#### [Task details]
Your reply should be a single number, the count of lines in the records that contain the string "computer".

[Items from a data source]
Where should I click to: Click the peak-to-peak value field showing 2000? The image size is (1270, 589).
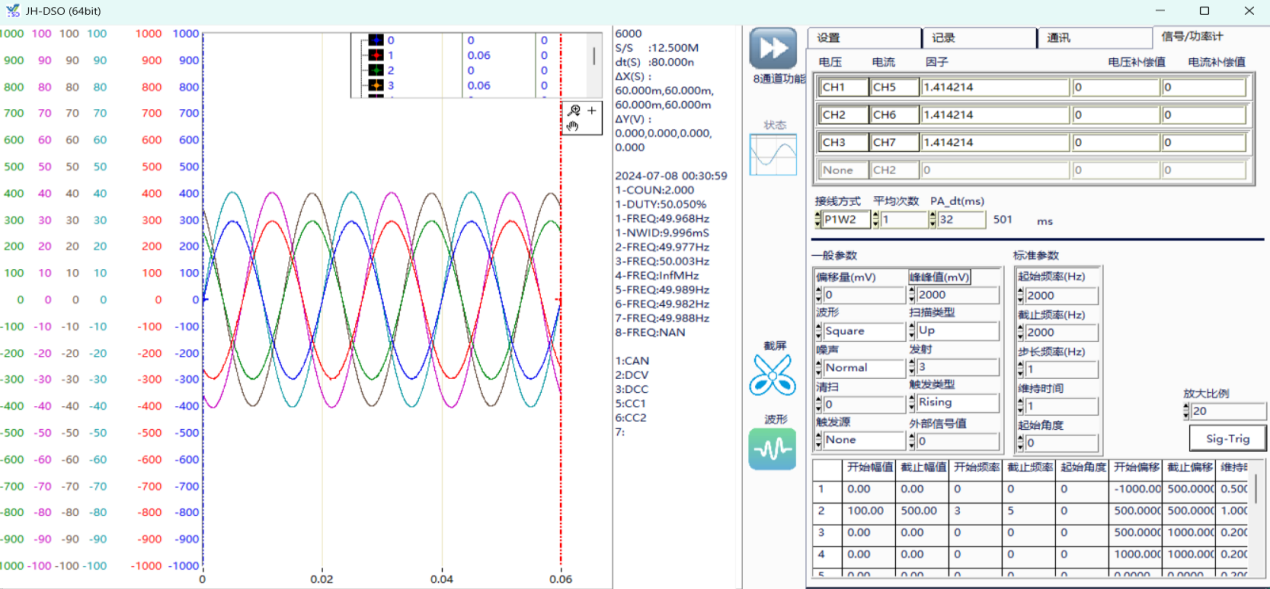point(956,295)
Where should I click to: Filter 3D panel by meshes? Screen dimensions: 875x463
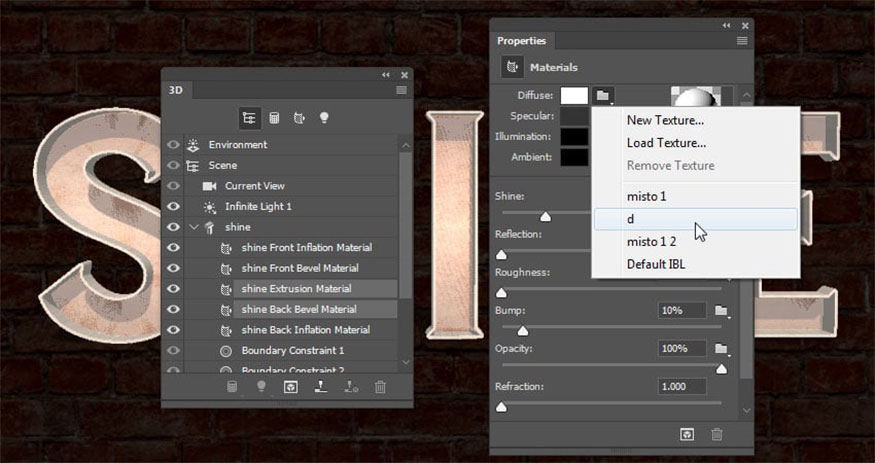(x=274, y=117)
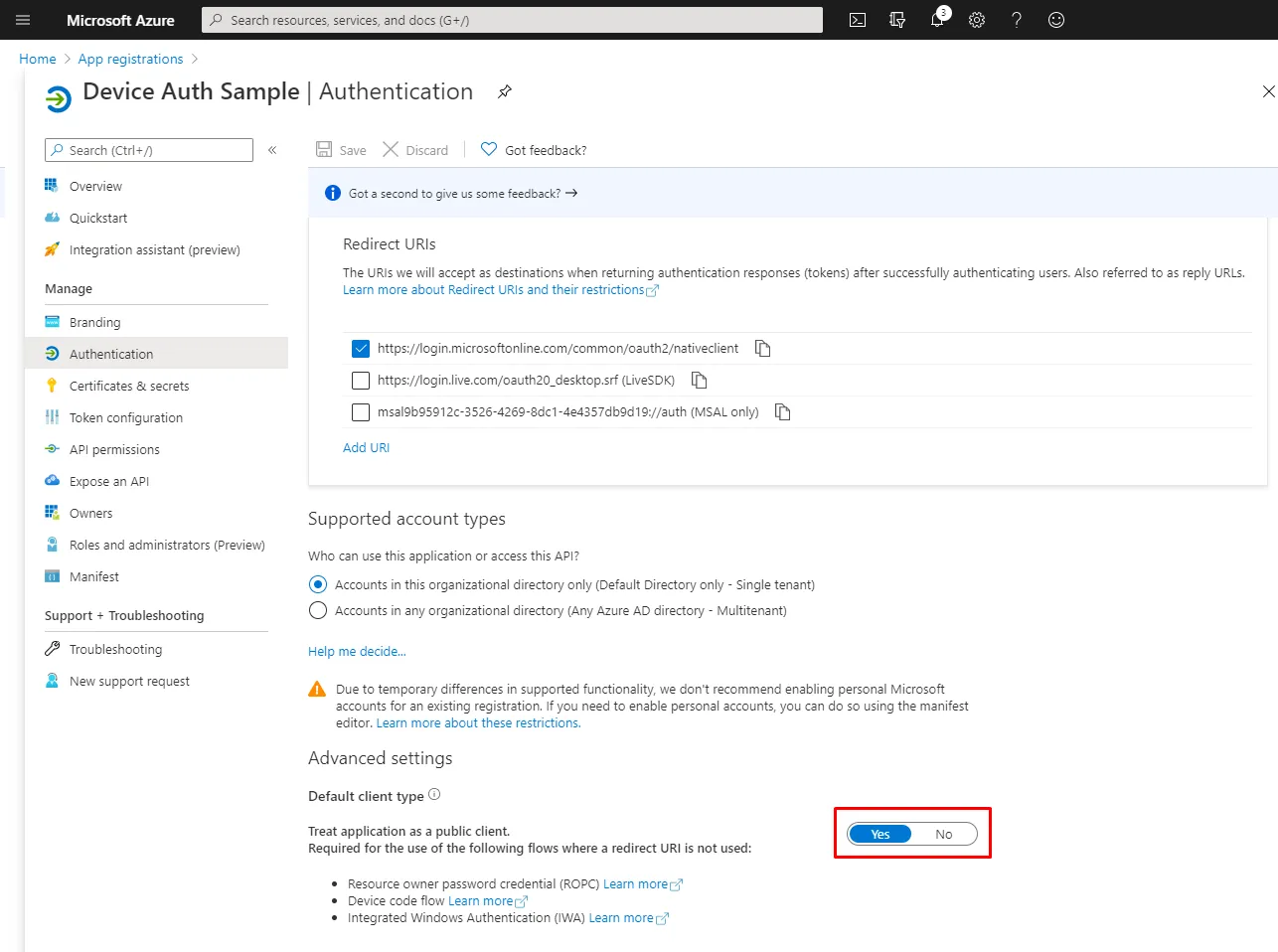Open the portal hamburger menu
1278x952 pixels.
pos(23,20)
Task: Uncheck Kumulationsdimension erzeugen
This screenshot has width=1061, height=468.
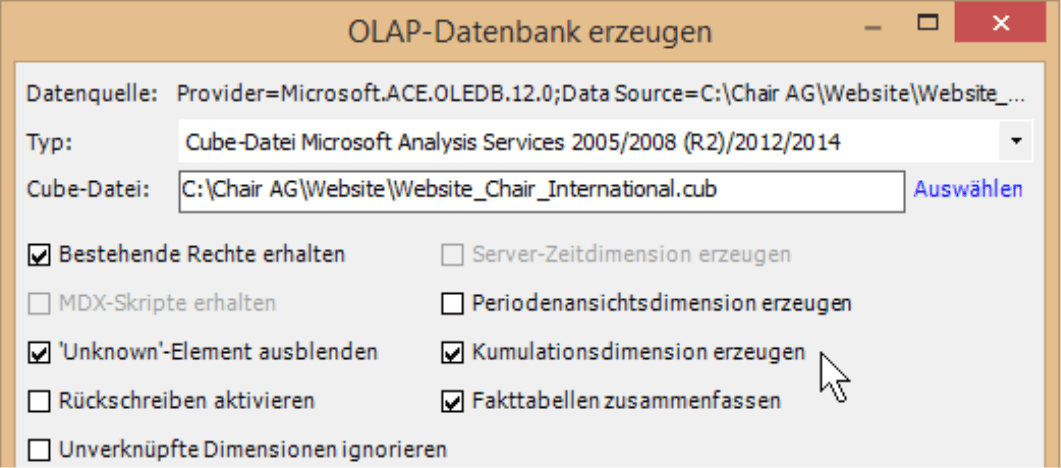Action: pyautogui.click(x=453, y=352)
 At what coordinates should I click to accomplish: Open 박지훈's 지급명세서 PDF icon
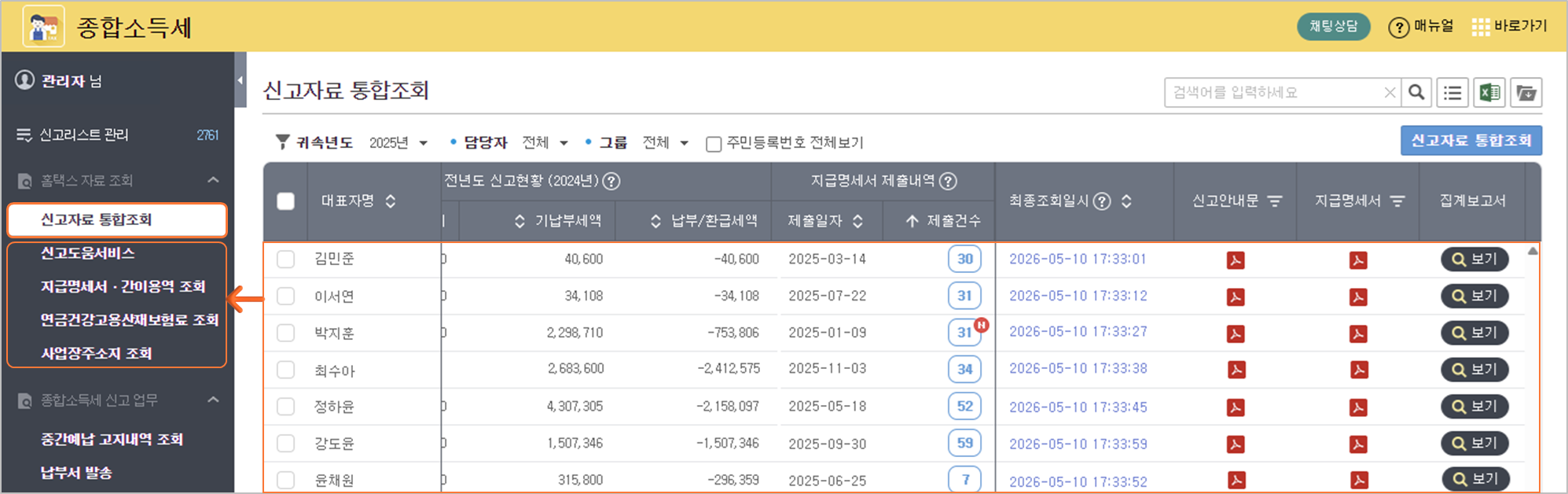pyautogui.click(x=1358, y=334)
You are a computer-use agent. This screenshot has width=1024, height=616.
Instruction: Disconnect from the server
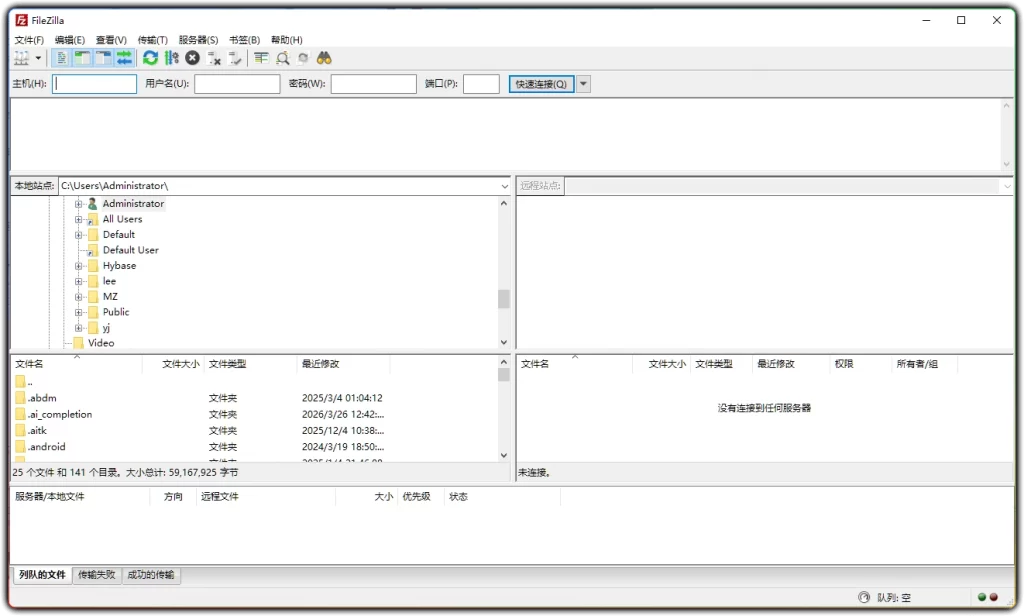point(213,57)
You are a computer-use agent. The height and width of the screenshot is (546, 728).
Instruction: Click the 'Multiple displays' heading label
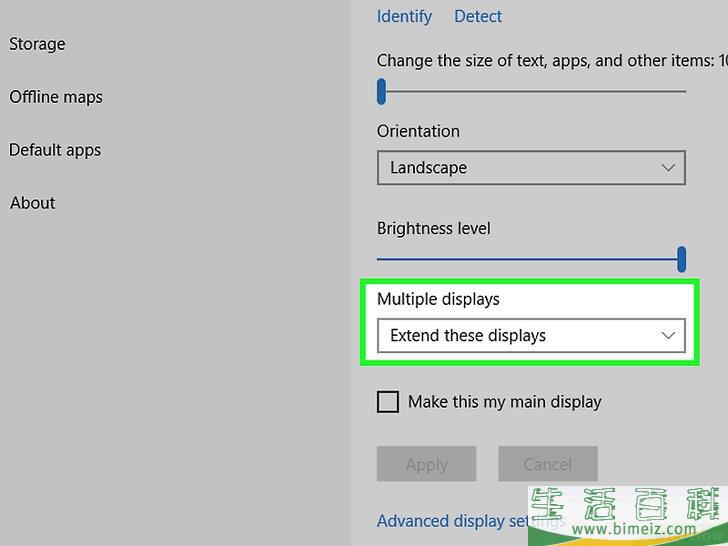(x=438, y=299)
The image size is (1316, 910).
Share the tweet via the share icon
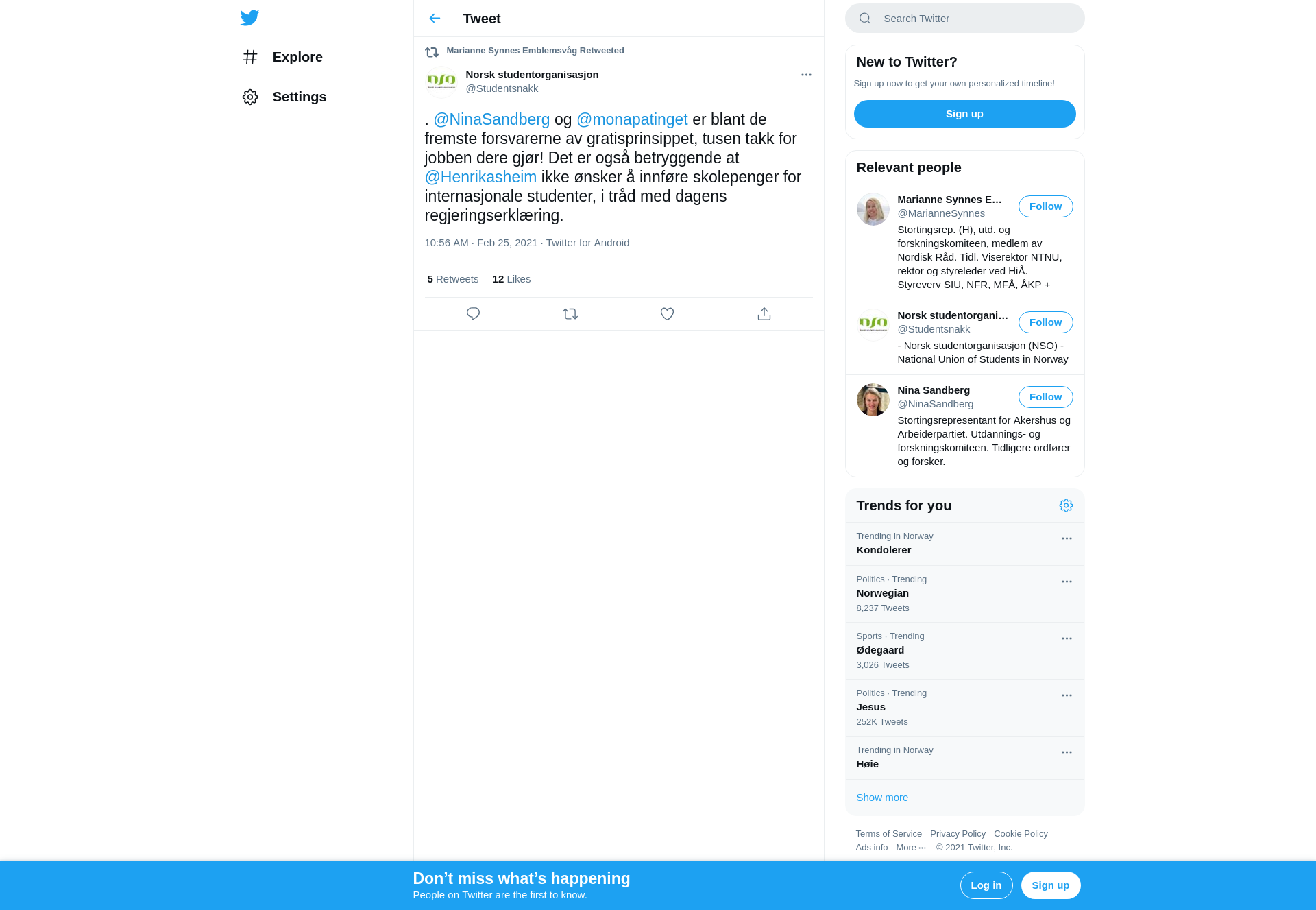point(764,313)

#### [Finished task]
2